Contact Moore at 321-480-5166 or [email protected].

I like this comment 


> Its not just Cocoa, its everywhere, beleive me there are gangs and kids in every single community who are becoming problems. In every single police station all over, there are meetings and warnings about gangs and kids and dialogue on how to deal with them. Its a huge problem with not many answers. *When Hillary said "It takes a Village" what it really meant was that the "village" is now dealing with all the problems because the "parents" arent doing their jobs. It doesnt take a village, it takes parenting and responsibility but thats another whole issue.* Its truly sad what society has become and the lack of respect.


----------



## Todd (Jul 3, 2006)

When we lived in Florida, Cocoa was only a town away. I always thought of it as a cesspool. I despised driving though the town, even when I just had to skirt the edges to get to Merritt Island. This is not a shock.


----------



## Charlie (May 13, 2006)

War on Police? Tha' damn scumbags have ALWAYS declared war on the police. So what's new? Maybe just being a little more up front about it. Nuke 'em, bust 'em, beat 'em, cuff 'em, & stuff 'em! Yall have a nice day. :mrgreen:


----------



## Baldy (Jun 21, 2006)

I used to drive a bus into West Cocoa and Merritt Island and all around the Rockledge area and this has been going on for years. The pukes are running around with $5,000 or more in their pockets and that's all they care about. Life means nothing to these guys. Most of the time they kill each other,but once in awhile they kill someone else. LEO's put them in jail one night and their out the next morning. The countrys over run with them and Cocoa is a drop in the bucket.


----------



## Dreadnought (Nov 9, 2006)

Cocoa's problem is spreading inland. Last month there was a guy who shot at cops as he was making his getaway on foot in West Melbourne. The cops came and blocked off my street and I didn't know what was going on, but I had to go to Kinko's, and my brother came with me. As I passed the cruiser I asked the officer what was going on, he said "Nothing to worry about." Wasn't until I got back and watched the news and found out what had gone on a few blocks from the house. The cops have a tough job over there.


----------



## Todd (Jul 3, 2006)

Dreadnought said:


> Cocoa's problem is spreading inland. Last month there was a guy who shot at cops as he was making his getaway on foot in West Melbourne.


Great. My mom's in West Melbourne. Goes to show it can happen anywhere.


----------



## DirtyDon (Feb 6, 2007)

Don't worry Todd, Cocoa is a good 20 miles north of West Melbourne. I live in Palm Bay which is directly connected to West Melbourne and I have yet to see any major crime here. As long as she stays away from the :smt033 dealers, she should be in good shape.
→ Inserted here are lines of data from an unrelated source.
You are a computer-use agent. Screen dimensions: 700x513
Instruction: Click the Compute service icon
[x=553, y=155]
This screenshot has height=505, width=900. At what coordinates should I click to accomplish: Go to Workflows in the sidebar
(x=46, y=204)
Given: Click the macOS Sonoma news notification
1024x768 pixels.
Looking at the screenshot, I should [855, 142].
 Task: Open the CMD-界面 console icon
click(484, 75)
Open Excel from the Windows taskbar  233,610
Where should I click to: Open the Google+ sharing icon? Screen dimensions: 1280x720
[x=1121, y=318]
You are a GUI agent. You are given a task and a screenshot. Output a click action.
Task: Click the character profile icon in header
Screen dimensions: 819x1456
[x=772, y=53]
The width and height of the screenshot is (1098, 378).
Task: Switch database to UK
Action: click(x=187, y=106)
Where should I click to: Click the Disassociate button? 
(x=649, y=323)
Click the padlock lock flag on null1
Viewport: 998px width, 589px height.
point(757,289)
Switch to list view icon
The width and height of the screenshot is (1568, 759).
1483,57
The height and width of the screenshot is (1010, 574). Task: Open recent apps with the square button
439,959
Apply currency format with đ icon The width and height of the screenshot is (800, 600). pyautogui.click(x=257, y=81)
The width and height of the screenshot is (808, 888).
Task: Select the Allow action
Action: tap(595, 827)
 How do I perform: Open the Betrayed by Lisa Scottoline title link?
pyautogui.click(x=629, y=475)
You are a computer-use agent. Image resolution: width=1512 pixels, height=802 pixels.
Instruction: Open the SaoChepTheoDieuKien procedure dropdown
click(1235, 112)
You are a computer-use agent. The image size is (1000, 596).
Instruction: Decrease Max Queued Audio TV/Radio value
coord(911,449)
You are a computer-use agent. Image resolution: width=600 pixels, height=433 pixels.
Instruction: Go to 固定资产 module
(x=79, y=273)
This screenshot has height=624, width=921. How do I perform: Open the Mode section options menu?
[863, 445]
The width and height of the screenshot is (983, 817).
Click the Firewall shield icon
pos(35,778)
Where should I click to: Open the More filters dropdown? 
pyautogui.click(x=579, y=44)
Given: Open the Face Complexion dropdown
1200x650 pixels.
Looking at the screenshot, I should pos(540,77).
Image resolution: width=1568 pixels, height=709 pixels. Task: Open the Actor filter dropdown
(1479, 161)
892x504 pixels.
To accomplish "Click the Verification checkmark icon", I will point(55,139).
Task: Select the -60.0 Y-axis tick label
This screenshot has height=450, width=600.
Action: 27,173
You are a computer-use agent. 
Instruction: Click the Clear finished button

Don


----------



## Todd (Jul 3, 2006)

We used to live in Viera, so knowing the geography, I'm not too worried. Plus, Mom kicked the crack habit years ago, so she shouldn't be hanging out with any "undesirables" now. :mrgreen:


----------



## 2400 (Feb 4, 2006)

DirtyDon said:


> live in Palm Bay which is directly connected to West Melbourne and I have yet to see any major crime here. As long as she stays away from the :smt033 dealers, she should be in good shape. Don


The cigar dealers are part of major crime down there? :watching:


----------



## Todd (Jul 3, 2006)

2400 said:


> The cigar dealers are part of major crime down there? :watching:


You wouldn't believe it.


----------



## SigZagger (Aug 16, 2006)

Is Disney World safe to go to? :smt038 In the winter, that's all we northerns care about in Florida.


----------



## Baldy (Jun 21, 2006)

Hey SigZagger IMHO no. That's the short answer. Anywhere around Orlando after dark is dangerous. Come on down just leave with your wallet empty. Have fun y'all.


----------



## Todd (Jul 3, 2006)

Baldy said:


> Hey SigZagger Come on down just leave with your wallet empty. Have fun y'all.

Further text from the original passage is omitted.